Maybe let's start with your lead program, the CD19 program here. That's targeting large B-cell lymphoma, and it's in a pivotal Phase II at this point. Can you just describe at this point where you think the commercial opportunity lies? Is it still what you thought in the beginning that you had to just have a profile that was in line? Or do you think that differentiation on one aspect is required, which you are on the safety side? And then if that profile holds where you get -- I mean, help us understand where you get positioned? Is it just the patients who -- the 10% or so patients who can't wait for therapy? Or has it just become a much broader kind of overlay?

Yes. I think that's a really fantastic question. I mean, ultimately, you asked a question -- if you asked a question to any clinicians about you have a product that is readily available and you don't have to grow the complex logistics of scheduling the patients for leukophoresis or waiting for what will amount to be more or less about a month before the autologous -- [indiscernible] products are manufactured. And then starting the treatment. And during that time, you have to deal with uncertainty and you also -- you have to use some kind of bridging therapy to make sure that the patient's disease does not get out of control. That versus you have a product that can be infused within days after you make the decision to make the treatment. I think as prior practicing oncologists in the academic setting. When I think about those things, and this is also the comments that we constantly get from the KOLs. I mean, that is really a very differentiated value proposition. I think there's a lot more that we have to do. And in addition to where we are, which is the third line setting, our intent is move the ALLO-501A into the earlier line as quickly as possible. And when you think about the earlier line, the value proposition even gets up higher. So that's why earlier this year, we made it very clear that part of the goal this year is to finalize the study design for the earlier lines and then trying to get the study started as soon as possible sometime in 2024. And we are continuing to work towards that path.

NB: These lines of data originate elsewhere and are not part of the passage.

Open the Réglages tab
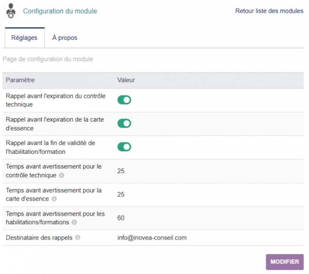This screenshot has height=274, width=309. click(x=24, y=38)
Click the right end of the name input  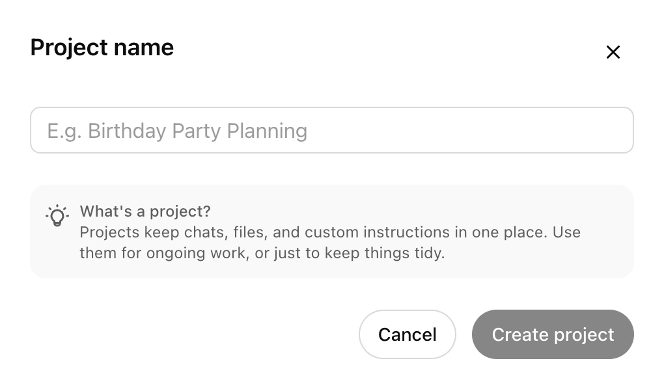[x=612, y=130]
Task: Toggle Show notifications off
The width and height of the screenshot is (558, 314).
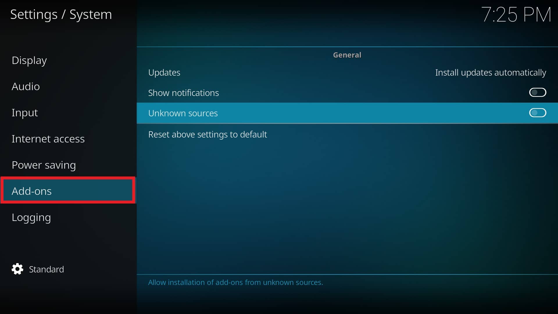Action: [538, 92]
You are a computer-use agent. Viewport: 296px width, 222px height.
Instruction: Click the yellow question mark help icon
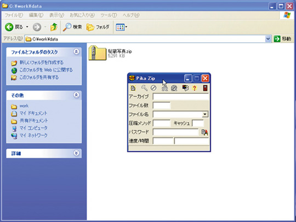(x=195, y=88)
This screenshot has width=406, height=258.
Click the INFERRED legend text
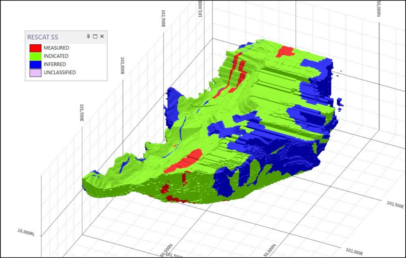coord(55,65)
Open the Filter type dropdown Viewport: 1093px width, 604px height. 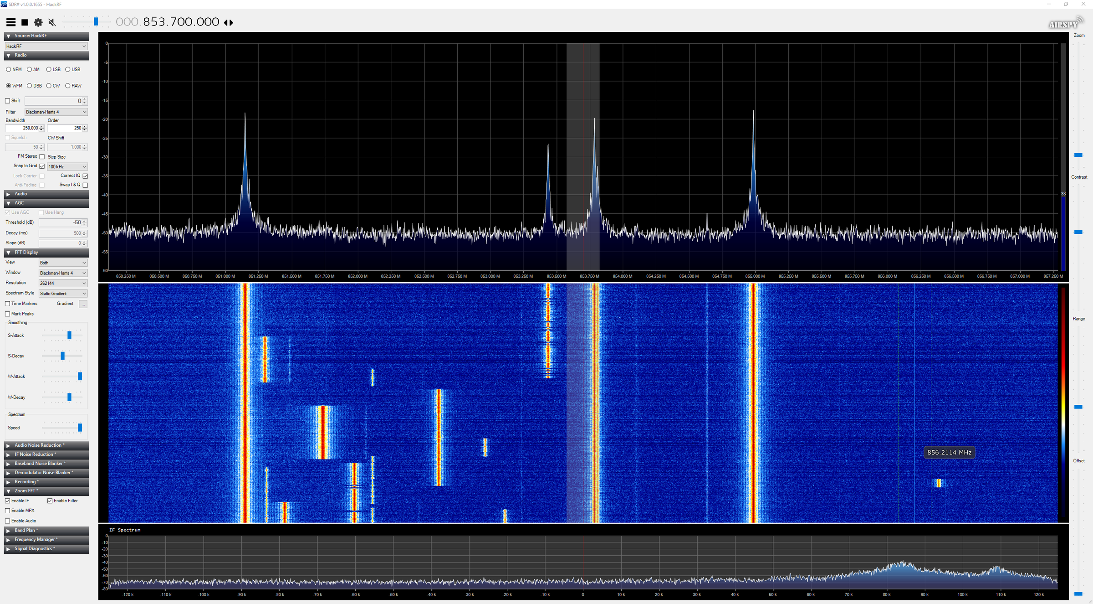56,112
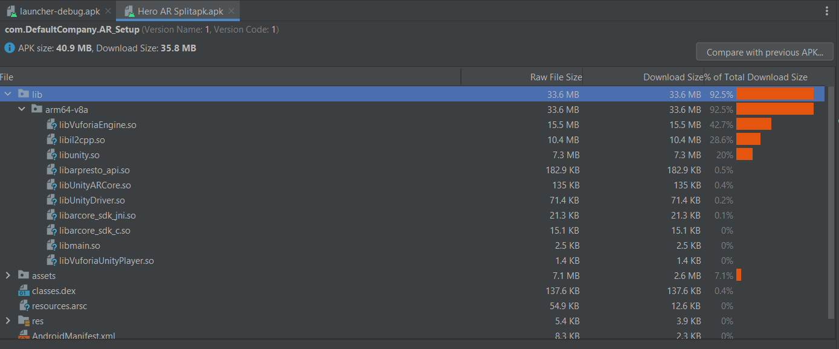Click the libil2cpp.so download size bar

click(x=748, y=139)
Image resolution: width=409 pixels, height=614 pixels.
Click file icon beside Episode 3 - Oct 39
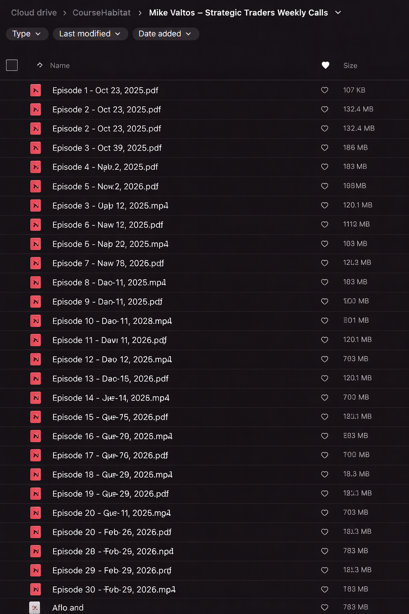pyautogui.click(x=36, y=148)
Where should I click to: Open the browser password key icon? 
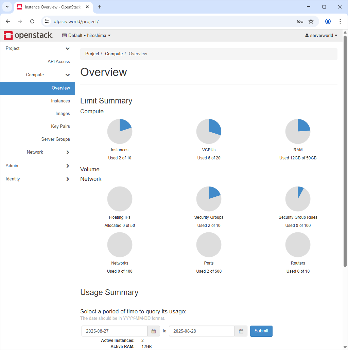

And how do you move earlier line in the context of being used maybe in some cases, refractory to the autologous?

So earlier line, I mean, there are many different ways to think about it. I mean the CAR-T, autologous CAR-T all studied in the refractory [ 2 ] plus line setting. So that means patients have had to receive at least 2 prior lines of treatment for their lymphoma. And the autologous CAR-T since then has moved to the second line. The earlier is really somewhere between first and second line or in that setting. So here, there are various different things that we can entertain. The field is evolving. I mean, the concept of MRD-positive disease. I mean this is an area where drugs like BLINCYTO has a very success in going after MRD-positive disease. That concept is also beginning to emerge in the B-cell lymphoma, something that we can leverage. And also the fact that, especially in earlier lines, where there is more urgency to treat the patient being able to offer the product right away. I think that's also a very differentiated benefit that we can offer. So stay tuned about how -- as we finalize the study design and as we talk more about what our intent is to really get to early lines.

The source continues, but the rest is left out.